# Task input

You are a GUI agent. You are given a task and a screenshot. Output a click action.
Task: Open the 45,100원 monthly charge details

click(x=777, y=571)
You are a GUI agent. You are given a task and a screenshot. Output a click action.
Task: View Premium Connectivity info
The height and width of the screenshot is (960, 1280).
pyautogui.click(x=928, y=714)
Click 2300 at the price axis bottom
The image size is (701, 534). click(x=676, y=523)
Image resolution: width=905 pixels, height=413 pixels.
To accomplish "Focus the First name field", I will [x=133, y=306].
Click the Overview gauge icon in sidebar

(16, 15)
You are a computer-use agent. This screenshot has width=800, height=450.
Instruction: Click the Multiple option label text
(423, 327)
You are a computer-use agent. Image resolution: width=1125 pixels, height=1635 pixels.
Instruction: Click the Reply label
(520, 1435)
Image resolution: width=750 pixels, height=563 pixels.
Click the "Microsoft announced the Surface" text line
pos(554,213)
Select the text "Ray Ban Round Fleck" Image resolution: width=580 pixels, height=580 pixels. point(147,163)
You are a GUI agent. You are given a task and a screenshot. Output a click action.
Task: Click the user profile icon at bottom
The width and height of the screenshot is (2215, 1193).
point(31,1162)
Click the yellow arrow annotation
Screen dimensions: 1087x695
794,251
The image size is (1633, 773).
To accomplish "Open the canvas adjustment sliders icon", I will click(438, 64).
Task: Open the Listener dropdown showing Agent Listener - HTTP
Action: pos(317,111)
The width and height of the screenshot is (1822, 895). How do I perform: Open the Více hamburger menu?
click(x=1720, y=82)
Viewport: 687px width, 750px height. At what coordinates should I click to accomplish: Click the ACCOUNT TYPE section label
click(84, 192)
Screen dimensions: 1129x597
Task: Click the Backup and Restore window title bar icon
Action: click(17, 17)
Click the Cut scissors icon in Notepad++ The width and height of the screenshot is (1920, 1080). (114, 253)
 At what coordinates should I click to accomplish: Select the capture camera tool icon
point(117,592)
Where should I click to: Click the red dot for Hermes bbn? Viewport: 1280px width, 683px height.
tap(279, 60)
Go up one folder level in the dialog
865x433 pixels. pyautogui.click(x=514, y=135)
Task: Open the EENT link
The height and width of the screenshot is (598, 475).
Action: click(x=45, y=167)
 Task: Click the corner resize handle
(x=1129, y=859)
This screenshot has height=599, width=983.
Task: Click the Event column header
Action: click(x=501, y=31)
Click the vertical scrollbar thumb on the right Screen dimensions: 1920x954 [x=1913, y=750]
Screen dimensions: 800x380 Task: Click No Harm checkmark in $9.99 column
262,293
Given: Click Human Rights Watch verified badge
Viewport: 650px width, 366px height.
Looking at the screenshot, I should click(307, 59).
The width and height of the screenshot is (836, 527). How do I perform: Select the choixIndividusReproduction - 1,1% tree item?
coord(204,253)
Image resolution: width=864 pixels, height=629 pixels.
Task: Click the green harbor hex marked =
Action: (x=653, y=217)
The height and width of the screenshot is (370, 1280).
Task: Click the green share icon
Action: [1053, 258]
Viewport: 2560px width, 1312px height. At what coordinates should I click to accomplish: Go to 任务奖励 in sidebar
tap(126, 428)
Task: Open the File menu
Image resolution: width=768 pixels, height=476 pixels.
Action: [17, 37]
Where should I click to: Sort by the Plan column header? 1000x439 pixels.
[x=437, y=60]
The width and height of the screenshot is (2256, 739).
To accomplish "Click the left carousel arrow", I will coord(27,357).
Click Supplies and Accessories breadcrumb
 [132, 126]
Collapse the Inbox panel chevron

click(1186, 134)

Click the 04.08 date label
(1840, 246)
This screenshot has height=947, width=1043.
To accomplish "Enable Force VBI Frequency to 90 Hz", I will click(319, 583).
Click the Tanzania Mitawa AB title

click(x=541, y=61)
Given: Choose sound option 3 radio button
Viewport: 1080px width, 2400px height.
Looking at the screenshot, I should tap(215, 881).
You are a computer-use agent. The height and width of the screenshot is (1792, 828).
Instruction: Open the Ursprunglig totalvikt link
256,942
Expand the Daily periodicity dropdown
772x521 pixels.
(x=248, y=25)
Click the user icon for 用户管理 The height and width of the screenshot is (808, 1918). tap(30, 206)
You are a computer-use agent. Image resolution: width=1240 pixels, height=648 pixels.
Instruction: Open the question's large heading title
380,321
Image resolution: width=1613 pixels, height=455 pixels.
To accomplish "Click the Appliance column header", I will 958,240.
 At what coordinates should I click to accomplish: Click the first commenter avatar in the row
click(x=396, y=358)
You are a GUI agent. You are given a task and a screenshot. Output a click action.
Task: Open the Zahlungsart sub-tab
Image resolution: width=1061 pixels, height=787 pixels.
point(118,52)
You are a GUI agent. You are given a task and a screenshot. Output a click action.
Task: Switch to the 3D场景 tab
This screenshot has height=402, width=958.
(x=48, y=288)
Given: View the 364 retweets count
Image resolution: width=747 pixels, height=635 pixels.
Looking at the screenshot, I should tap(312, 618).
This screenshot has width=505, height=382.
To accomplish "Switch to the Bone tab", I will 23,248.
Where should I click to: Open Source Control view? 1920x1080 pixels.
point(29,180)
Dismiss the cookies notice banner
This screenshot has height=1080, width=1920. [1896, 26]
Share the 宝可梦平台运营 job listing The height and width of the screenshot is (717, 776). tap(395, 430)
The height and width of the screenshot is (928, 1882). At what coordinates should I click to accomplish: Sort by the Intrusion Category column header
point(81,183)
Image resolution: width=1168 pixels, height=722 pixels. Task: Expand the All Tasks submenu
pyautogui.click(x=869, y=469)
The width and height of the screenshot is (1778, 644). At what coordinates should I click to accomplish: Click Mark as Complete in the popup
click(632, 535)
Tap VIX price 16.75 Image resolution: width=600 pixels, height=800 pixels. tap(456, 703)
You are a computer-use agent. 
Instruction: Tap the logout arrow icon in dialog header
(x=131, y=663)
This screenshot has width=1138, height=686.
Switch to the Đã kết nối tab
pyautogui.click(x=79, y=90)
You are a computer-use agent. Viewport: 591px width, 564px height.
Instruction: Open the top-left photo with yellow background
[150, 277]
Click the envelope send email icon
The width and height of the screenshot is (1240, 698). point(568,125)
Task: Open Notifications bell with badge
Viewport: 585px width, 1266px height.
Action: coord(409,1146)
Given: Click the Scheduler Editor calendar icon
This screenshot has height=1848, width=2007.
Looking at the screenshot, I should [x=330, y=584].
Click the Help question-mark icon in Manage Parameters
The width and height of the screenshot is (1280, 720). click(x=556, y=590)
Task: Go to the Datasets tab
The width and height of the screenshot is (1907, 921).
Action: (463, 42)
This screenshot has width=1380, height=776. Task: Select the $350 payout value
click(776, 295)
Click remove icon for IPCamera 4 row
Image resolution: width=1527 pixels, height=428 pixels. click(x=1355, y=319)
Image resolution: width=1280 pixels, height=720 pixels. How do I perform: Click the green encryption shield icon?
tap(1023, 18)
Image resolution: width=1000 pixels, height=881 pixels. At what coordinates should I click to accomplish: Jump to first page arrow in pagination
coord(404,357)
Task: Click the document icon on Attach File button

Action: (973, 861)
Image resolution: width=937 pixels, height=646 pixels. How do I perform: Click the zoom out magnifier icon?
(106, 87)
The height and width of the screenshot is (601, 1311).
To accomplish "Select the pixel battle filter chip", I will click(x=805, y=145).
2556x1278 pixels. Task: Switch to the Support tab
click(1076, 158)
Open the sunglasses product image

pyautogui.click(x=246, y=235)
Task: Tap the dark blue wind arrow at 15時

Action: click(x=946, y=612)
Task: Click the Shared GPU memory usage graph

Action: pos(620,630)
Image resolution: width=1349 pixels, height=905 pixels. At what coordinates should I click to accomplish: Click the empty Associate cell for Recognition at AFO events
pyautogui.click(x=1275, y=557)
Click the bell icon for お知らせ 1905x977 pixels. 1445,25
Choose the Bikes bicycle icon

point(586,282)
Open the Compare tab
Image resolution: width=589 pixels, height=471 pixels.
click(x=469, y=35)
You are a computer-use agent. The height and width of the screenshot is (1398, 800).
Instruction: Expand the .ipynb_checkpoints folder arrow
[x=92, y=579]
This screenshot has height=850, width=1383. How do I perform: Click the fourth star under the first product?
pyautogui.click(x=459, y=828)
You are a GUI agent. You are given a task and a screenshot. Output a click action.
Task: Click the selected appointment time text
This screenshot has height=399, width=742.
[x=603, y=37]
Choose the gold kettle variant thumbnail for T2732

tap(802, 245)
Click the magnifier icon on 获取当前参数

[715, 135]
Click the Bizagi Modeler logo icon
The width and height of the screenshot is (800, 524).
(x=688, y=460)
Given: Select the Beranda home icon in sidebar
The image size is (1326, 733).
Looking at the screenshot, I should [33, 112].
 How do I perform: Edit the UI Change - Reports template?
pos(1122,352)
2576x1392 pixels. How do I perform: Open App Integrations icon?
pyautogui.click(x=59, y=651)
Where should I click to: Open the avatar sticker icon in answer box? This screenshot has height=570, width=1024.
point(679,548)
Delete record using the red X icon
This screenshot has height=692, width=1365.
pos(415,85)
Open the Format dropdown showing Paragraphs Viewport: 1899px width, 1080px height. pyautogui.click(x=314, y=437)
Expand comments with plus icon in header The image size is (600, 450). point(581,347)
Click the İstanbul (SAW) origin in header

# What is needed
Copy word for word the part of the items that opens with the line containing "You are a computer-use agent. Image resolution: width=1125" and closes with the line containing "click(x=1720, y=82)", including both of those lines.

# Exercise solution
You are a computer-use agent. Image resolution: width=1125 pixels, height=1635 pixels.
Instruction: Click the Reply label
(520, 1435)
Image resolution: width=750 pixels, height=563 pixels.
Click the "Microsoft announced the Surface" text line
pos(554,213)
Select the text "Ray Ban Round Fleck" Image resolution: width=580 pixels, height=580 pixels. point(147,163)
You are a GUI agent. You are given a task and a screenshot. Output a click action.
Task: Click the user profile icon at bottom
The width and height of the screenshot is (2215, 1193).
point(31,1162)
Click the yellow arrow annotation
Screen dimensions: 1087x695
794,251
The image size is (1633, 773).
To accomplish "Open the canvas adjustment sliders icon", I will click(438, 64).
Task: Open the Listener dropdown showing Agent Listener - HTTP
Action: pos(317,111)
The width and height of the screenshot is (1822, 895). How do I perform: Open the Více hamburger menu?
click(x=1720, y=82)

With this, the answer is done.